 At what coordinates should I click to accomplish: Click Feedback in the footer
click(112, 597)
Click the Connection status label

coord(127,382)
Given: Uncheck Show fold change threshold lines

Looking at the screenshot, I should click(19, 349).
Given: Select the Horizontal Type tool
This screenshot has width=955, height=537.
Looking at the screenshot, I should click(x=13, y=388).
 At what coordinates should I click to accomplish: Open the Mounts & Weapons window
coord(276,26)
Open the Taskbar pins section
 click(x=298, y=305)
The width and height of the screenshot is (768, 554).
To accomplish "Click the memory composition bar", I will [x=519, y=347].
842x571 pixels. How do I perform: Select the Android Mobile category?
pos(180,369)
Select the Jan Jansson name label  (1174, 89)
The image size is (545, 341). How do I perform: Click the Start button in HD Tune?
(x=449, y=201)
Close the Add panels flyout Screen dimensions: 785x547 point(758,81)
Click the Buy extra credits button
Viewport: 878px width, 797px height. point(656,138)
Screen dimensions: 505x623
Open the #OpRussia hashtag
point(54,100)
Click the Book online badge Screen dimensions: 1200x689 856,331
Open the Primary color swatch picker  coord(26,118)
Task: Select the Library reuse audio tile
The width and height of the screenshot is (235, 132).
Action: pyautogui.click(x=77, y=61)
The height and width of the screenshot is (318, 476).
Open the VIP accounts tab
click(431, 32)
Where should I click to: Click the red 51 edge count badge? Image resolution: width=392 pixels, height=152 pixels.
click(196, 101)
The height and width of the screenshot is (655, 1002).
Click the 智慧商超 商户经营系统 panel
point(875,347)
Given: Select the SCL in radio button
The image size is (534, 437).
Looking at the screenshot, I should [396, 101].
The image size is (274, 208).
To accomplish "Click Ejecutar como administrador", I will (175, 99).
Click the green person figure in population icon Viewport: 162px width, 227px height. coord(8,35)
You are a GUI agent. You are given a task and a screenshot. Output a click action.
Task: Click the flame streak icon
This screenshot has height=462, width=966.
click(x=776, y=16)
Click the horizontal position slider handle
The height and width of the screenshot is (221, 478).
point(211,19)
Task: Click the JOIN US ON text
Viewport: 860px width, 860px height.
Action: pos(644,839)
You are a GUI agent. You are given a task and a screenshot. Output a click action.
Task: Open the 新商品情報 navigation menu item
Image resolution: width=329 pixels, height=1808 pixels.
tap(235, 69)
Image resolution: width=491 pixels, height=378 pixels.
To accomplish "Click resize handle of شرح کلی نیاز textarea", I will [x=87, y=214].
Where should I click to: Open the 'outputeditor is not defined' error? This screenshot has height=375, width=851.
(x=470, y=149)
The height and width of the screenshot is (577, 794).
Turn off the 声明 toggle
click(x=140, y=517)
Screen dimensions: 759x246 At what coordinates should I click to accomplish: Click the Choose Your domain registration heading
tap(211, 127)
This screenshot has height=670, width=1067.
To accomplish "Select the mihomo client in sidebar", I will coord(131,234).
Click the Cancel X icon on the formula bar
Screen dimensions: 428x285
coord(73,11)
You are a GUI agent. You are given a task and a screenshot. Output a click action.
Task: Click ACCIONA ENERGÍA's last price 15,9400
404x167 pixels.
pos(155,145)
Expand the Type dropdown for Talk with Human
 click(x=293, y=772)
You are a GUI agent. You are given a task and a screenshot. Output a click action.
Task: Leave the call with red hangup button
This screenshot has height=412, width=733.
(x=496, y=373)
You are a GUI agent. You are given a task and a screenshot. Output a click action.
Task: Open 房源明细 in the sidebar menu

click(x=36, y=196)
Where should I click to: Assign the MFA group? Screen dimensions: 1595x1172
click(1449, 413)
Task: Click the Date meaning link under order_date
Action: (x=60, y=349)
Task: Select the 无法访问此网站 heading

PROBLEM REQUIREMENTS — Reproduce all of the records above word for word, leaving out nothing and changing nothing.

ANSWER FOR THE TASK —
 At what coordinates should I click to accomplish: Click Feedback in the footer
click(112, 597)
Click the Connection status label

coord(127,382)
Given: Uncheck Show fold change threshold lines

Looking at the screenshot, I should click(19, 349).
Given: Select the Horizontal Type tool
This screenshot has width=955, height=537.
Looking at the screenshot, I should click(x=13, y=388).
 At what coordinates should I click to accomplish: Open the Mounts & Weapons window
coord(276,26)
Open the Taskbar pins section
 click(x=298, y=305)
The width and height of the screenshot is (768, 554).
To accomplish "Click the memory composition bar", I will [x=519, y=347].
842x571 pixels. How do I perform: Select the Android Mobile category?
pos(180,369)
Select the Jan Jansson name label  (1174, 89)
The image size is (545, 341). How do I perform: Click the Start button in HD Tune?
(x=449, y=201)
Close the Add panels flyout Screen dimensions: 785x547 point(758,81)
Click the Buy extra credits button
Viewport: 878px width, 797px height. point(656,138)
Screen dimensions: 505x623
Open the #OpRussia hashtag
point(54,100)
Click the Book online badge Screen dimensions: 1200x689 856,331
Open the Primary color swatch picker  coord(26,118)
Task: Select the Library reuse audio tile
The width and height of the screenshot is (235, 132).
Action: pyautogui.click(x=77, y=61)
The height and width of the screenshot is (318, 476).
Open the VIP accounts tab
click(431, 32)
Where should I click to: Click the red 51 edge count badge? Image resolution: width=392 pixels, height=152 pixels.
click(196, 101)
The height and width of the screenshot is (655, 1002).
Click the 智慧商超 商户经营系统 panel
point(875,347)
Given: Select the SCL in radio button
The image size is (534, 437).
Looking at the screenshot, I should [396, 101].
The image size is (274, 208).
To accomplish "Click Ejecutar como administrador", I will (175, 99).
Click the green person figure in population icon Viewport: 162px width, 227px height. coord(8,35)
You are a GUI agent. You are given a task and a screenshot. Output a click action.
Task: Click the flame streak icon
This screenshot has height=462, width=966.
click(x=776, y=16)
Click the horizontal position slider handle
The height and width of the screenshot is (221, 478).
point(211,19)
Task: Click the JOIN US ON text
Viewport: 860px width, 860px height.
Action: pos(644,839)
You are a GUI agent. You are given a task and a screenshot. Output a click action.
Task: Open the 新商品情報 navigation menu item
Image resolution: width=329 pixels, height=1808 pixels.
tap(235, 69)
Image resolution: width=491 pixels, height=378 pixels.
To accomplish "Click resize handle of شرح کلی نیاز textarea", I will [x=87, y=214].
Where should I click to: Open the 'outputeditor is not defined' error? This screenshot has height=375, width=851.
(x=470, y=149)
The height and width of the screenshot is (577, 794).
Turn off the 声明 toggle
click(x=140, y=517)
Screen dimensions: 759x246 At what coordinates should I click to accomplish: Click the Choose Your domain registration heading
tap(211, 127)
This screenshot has height=670, width=1067.
To accomplish "Select the mihomo client in sidebar", I will coord(131,234).
Click the Cancel X icon on the formula bar
Screen dimensions: 428x285
coord(73,11)
You are a GUI agent. You are given a task and a screenshot. Output a click action.
Task: Click ACCIONA ENERGÍA's last price 15,9400
404x167 pixels.
pos(155,145)
Expand the Type dropdown for Talk with Human
 click(x=293, y=772)
You are a GUI agent. You are given a task and a screenshot. Output a click action.
Task: Leave the call with red hangup button
This screenshot has height=412, width=733.
(x=496, y=373)
You are a GUI agent. You are given a task and a screenshot. Output a click action.
Task: Open 房源明细 in the sidebar menu

click(x=36, y=196)
Where should I click to: Assign the MFA group? Screen dimensions: 1595x1172
click(1449, 413)
Task: Click the Date meaning link under order_date
Action: (x=60, y=349)
Task: Select the 无法访问此网站 heading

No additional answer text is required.